STATED EXERCISE:
Switch every "Viewport" in the material below to "Display" and return all the material with nothing else altered.
■ ■ ■
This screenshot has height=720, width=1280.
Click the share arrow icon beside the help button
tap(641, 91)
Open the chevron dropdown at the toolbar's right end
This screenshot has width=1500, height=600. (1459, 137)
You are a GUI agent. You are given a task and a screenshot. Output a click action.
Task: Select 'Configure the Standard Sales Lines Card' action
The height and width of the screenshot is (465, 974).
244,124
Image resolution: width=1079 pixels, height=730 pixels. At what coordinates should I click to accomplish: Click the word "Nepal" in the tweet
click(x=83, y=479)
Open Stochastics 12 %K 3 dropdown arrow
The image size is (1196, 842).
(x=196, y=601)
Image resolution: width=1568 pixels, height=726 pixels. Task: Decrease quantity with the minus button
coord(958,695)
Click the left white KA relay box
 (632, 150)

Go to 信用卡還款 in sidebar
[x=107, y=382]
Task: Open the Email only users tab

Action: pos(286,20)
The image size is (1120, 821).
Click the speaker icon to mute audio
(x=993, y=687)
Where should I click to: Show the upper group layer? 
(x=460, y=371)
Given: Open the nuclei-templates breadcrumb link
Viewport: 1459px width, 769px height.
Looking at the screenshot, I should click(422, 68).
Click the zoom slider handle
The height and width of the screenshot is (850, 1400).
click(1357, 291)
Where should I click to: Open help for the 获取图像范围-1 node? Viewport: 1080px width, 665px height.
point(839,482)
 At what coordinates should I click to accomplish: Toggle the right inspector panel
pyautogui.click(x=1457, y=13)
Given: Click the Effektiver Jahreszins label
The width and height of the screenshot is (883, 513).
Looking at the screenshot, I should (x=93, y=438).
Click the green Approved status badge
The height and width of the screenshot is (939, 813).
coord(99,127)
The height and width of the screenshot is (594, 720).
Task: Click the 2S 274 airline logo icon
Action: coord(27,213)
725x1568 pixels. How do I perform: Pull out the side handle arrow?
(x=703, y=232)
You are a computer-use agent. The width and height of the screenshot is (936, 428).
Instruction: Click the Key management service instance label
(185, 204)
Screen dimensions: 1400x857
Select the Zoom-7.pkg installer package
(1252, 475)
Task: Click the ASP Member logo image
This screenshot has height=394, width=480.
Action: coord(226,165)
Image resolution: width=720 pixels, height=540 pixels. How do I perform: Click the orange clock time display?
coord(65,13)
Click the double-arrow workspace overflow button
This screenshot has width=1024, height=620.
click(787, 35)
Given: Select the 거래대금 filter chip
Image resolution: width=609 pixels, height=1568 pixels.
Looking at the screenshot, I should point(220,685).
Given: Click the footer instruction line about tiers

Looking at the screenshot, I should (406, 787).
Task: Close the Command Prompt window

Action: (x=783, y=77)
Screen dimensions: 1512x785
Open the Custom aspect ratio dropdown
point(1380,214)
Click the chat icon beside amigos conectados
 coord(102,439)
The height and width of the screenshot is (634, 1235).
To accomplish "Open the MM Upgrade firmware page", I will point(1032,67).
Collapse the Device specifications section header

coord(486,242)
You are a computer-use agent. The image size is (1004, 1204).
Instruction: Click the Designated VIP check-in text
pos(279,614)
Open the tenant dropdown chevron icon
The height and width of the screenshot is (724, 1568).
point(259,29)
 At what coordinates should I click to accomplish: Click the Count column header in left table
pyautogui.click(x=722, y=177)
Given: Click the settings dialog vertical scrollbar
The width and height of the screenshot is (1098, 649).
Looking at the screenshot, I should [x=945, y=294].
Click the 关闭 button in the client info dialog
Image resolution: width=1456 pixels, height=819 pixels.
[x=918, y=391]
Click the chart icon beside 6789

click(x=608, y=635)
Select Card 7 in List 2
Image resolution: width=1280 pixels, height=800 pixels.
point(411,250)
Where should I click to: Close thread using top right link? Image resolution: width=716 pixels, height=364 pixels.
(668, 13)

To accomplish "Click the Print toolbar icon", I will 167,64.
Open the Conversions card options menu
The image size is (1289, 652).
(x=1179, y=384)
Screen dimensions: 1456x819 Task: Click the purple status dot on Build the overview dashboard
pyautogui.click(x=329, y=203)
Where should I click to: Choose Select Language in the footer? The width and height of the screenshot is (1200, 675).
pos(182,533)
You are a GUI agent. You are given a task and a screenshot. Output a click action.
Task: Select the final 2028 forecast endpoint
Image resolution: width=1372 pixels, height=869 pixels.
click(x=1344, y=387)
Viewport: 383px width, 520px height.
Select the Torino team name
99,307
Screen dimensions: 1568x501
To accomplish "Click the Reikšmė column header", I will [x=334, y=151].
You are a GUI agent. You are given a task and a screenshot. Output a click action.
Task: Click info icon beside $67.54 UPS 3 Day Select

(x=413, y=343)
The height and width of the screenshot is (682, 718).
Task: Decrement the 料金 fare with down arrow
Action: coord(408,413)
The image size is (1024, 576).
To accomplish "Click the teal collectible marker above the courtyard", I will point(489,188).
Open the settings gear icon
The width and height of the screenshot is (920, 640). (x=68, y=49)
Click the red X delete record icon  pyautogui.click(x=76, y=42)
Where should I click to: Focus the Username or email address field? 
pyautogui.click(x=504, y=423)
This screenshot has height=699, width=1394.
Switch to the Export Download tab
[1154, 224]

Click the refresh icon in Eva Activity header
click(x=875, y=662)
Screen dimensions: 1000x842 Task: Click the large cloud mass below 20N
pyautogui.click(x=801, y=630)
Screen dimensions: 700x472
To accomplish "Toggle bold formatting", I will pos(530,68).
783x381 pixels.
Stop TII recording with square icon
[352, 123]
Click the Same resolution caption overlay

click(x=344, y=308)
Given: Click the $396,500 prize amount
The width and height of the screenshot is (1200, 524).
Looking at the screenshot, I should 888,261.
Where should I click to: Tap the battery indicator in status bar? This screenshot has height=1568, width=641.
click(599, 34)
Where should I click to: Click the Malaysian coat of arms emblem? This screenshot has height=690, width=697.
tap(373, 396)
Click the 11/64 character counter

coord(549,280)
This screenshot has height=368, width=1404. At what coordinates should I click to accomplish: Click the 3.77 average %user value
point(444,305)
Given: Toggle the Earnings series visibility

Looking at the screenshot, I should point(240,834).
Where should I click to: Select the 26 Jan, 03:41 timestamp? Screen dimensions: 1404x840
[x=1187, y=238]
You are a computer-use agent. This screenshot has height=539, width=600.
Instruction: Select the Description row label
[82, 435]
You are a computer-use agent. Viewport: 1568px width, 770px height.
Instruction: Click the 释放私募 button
■ ■ ■
THE RESULT:
This screenshot has height=720, width=1280.
Click the share arrow icon beside the help button
tap(641, 91)
Open the chevron dropdown at the toolbar's right end
This screenshot has width=1500, height=600. (1459, 137)
You are a GUI agent. You are given a task and a screenshot. Output a click action.
Task: Select 'Configure the Standard Sales Lines Card' action
The height and width of the screenshot is (465, 974).
244,124
Image resolution: width=1079 pixels, height=730 pixels. At what coordinates should I click to accomplish: Click the word "Nepal" in the tweet
click(x=83, y=479)
Open Stochastics 12 %K 3 dropdown arrow
The image size is (1196, 842).
(x=196, y=601)
Image resolution: width=1568 pixels, height=726 pixels. Task: Decrease quantity with the minus button
coord(958,695)
Click the left white KA relay box
 (632, 150)

Go to 信用卡還款 in sidebar
[x=107, y=382]
Task: Open the Email only users tab

Action: pos(286,20)
The image size is (1120, 821).
Click the speaker icon to mute audio
(x=993, y=687)
Where should I click to: Show the upper group layer? 
(x=460, y=371)
Given: Open the nuclei-templates breadcrumb link
Display: 1459px width, 769px height.
Looking at the screenshot, I should click(422, 68).
Click the zoom slider handle
The height and width of the screenshot is (850, 1400).
click(1357, 291)
Where should I click to: Open help for the 获取图像范围-1 node? Display: 1080px width, 665px height.
point(839,482)
 At what coordinates should I click to accomplish: Toggle the right inspector panel
pyautogui.click(x=1457, y=13)
Given: Click the Effektiver Jahreszins label
The width and height of the screenshot is (883, 513).
Looking at the screenshot, I should (x=93, y=438).
Click the green Approved status badge
The height and width of the screenshot is (939, 813).
coord(99,127)
The height and width of the screenshot is (594, 720).
Task: Click the 2S 274 airline logo icon
Action: coord(27,213)
725x1568 pixels. How do I perform: Pull out the side handle arrow?
(x=703, y=232)
You are a computer-use agent. The width and height of the screenshot is (936, 428).
Instruction: Click the Key management service instance label
(185, 204)
Screen dimensions: 1400x857
Select the Zoom-7.pkg installer package
(1252, 475)
Task: Click the ASP Member logo image
This screenshot has height=394, width=480.
Action: coord(226,165)
Image resolution: width=720 pixels, height=540 pixels. How do I perform: Click the orange clock time display?
coord(65,13)
Click the double-arrow workspace overflow button
This screenshot has width=1024, height=620.
click(787, 35)
Given: Select the 거래대금 filter chip
Image resolution: width=609 pixels, height=1568 pixels.
Looking at the screenshot, I should point(220,685).
Given: Click the footer instruction line about tiers

Looking at the screenshot, I should (406, 787).
Task: Close the Command Prompt window

Action: (x=783, y=77)
Screen dimensions: 1512x785
Open the Custom aspect ratio dropdown
point(1380,214)
Click the chat icon beside amigos conectados
 coord(102,439)
The height and width of the screenshot is (634, 1235).
To accomplish "Open the MM Upgrade firmware page", I will point(1032,67).
Collapse the Device specifications section header

coord(486,242)
You are a computer-use agent. The image size is (1004, 1204).
Instruction: Click the Designated VIP check-in text
pos(279,614)
Open the tenant dropdown chevron icon
The height and width of the screenshot is (724, 1568).
point(259,29)
 At what coordinates should I click to accomplish: Click the Count column header in left table
pyautogui.click(x=722, y=177)
Given: Click the settings dialog vertical scrollbar
The width and height of the screenshot is (1098, 649).
Looking at the screenshot, I should [x=945, y=294].
Click the 关闭 button in the client info dialog
Image resolution: width=1456 pixels, height=819 pixels.
[x=918, y=391]
Click the chart icon beside 6789

click(x=608, y=635)
Select Card 7 in List 2
Image resolution: width=1280 pixels, height=800 pixels.
point(411,250)
Where should I click to: Close thread using top right link? Image resolution: width=716 pixels, height=364 pixels.
(668, 13)

To accomplish "Click the Print toolbar icon", I will 167,64.
Open the Conversions card options menu
The image size is (1289, 652).
(x=1179, y=384)
Screen dimensions: 1456x819 Task: Click the purple status dot on Build the overview dashboard
pyautogui.click(x=329, y=203)
Where should I click to: Choose Select Language in the footer? The width and height of the screenshot is (1200, 675).
pos(182,533)
You are a GUI agent. You are given a task and a screenshot. Output a click action.
Task: Select the final 2028 forecast endpoint
Image resolution: width=1372 pixels, height=869 pixels.
click(x=1344, y=387)
Display: 383px width, 520px height.
Select the Torino team name
99,307
Screen dimensions: 1568x501
To accomplish "Click the Reikšmė column header", I will [x=334, y=151].
You are a GUI agent. You are given a task and a screenshot. Output a click action.
Task: Click info icon beside $67.54 UPS 3 Day Select

(x=413, y=343)
The height and width of the screenshot is (682, 718).
Task: Decrement the 料金 fare with down arrow
Action: coord(408,413)
The image size is (1024, 576).
To accomplish "Click the teal collectible marker above the courtyard", I will point(489,188).
Open the settings gear icon
The width and height of the screenshot is (920, 640). (x=68, y=49)
Click the red X delete record icon  pyautogui.click(x=76, y=42)
Where should I click to: Focus the Username or email address field? 
pyautogui.click(x=504, y=423)
This screenshot has height=699, width=1394.
Switch to the Export Download tab
[1154, 224]

Click the refresh icon in Eva Activity header
click(x=875, y=662)
Screen dimensions: 1000x842 Task: Click the large cloud mass below 20N
pyautogui.click(x=801, y=630)
Screen dimensions: 700x472
To accomplish "Toggle bold formatting", I will pos(530,68).
783x381 pixels.
Stop TII recording with square icon
[352, 123]
Click the Same resolution caption overlay

click(x=344, y=308)
Given: Click the $396,500 prize amount
The width and height of the screenshot is (1200, 524).
Looking at the screenshot, I should 888,261.
Where should I click to: Tap the battery indicator in status bar? This screenshot has height=1568, width=641.
click(599, 34)
Where should I click to: Click the Malaysian coat of arms emblem? This screenshot has height=690, width=697.
tap(373, 396)
Click the 11/64 character counter

coord(549,280)
This screenshot has height=368, width=1404. At what coordinates should I click to accomplish: Click the 3.77 average %user value
point(444,305)
Given: Toggle the Earnings series visibility

Looking at the screenshot, I should point(240,834).
Where should I click to: Select the 26 Jan, 03:41 timestamp? Screen dimensions: 1404x840
[x=1187, y=238]
You are a computer-use agent. This screenshot has height=539, width=600.
Instruction: Select the Description row label
[82, 435]
You are a computer-use agent. Display: 1568px width, 770px height.
Instruction: Click the 释放私募 button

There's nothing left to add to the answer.